■ YOUR INSTRUCTIONS: Write out each record in full and exactly as given. Skip any pictures.

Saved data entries
****

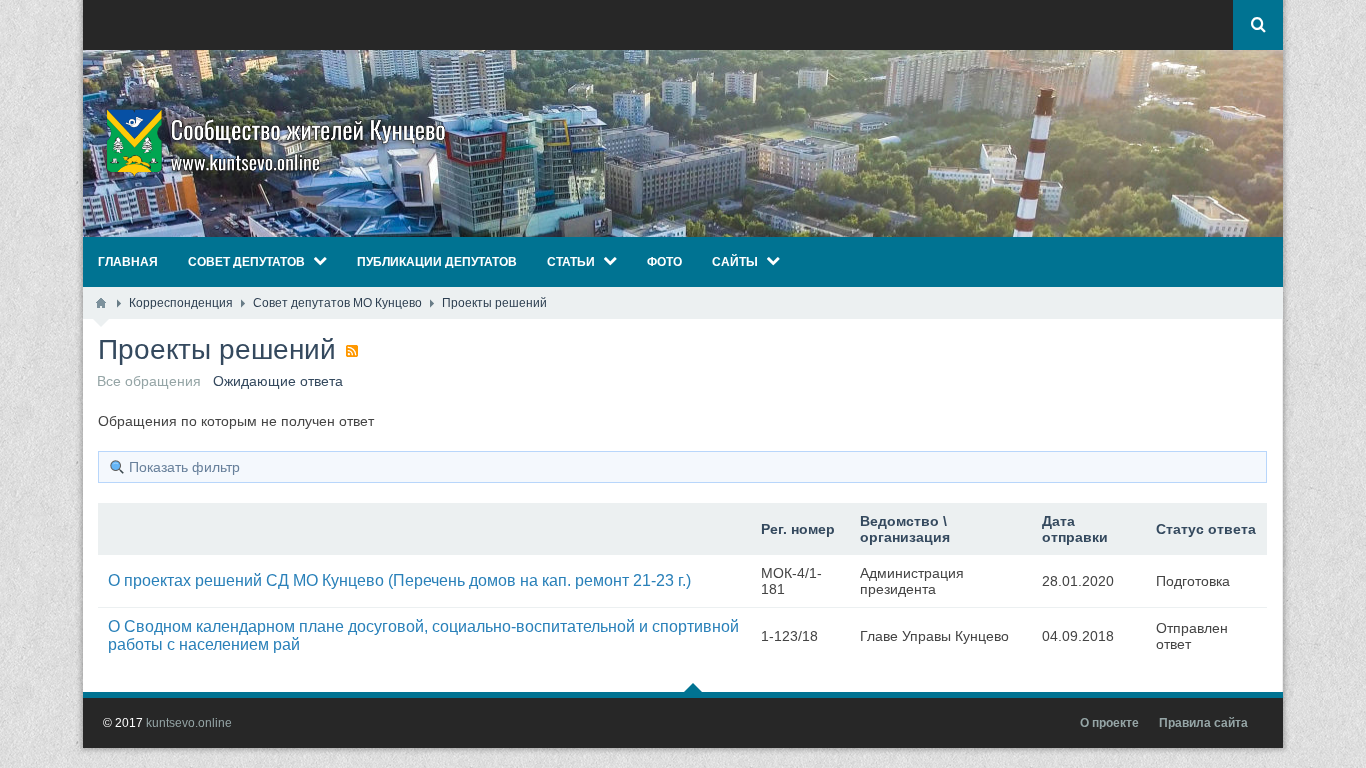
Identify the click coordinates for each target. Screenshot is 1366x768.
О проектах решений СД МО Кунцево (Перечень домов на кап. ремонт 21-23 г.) (399, 580)
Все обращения (149, 381)
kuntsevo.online (189, 723)
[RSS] (352, 351)
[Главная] (101, 303)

****

■ EXERCISE ANSWER:
Identify the click coordinates for each target. Screenshot is 1366x768.
О проектах решений СД МО Кунцево (Перечень домов на кап. ремонт 21-23 г.) (399, 580)
Все обращения (149, 381)
kuntsevo.online (189, 723)
[RSS] (352, 351)
[Главная] (101, 303)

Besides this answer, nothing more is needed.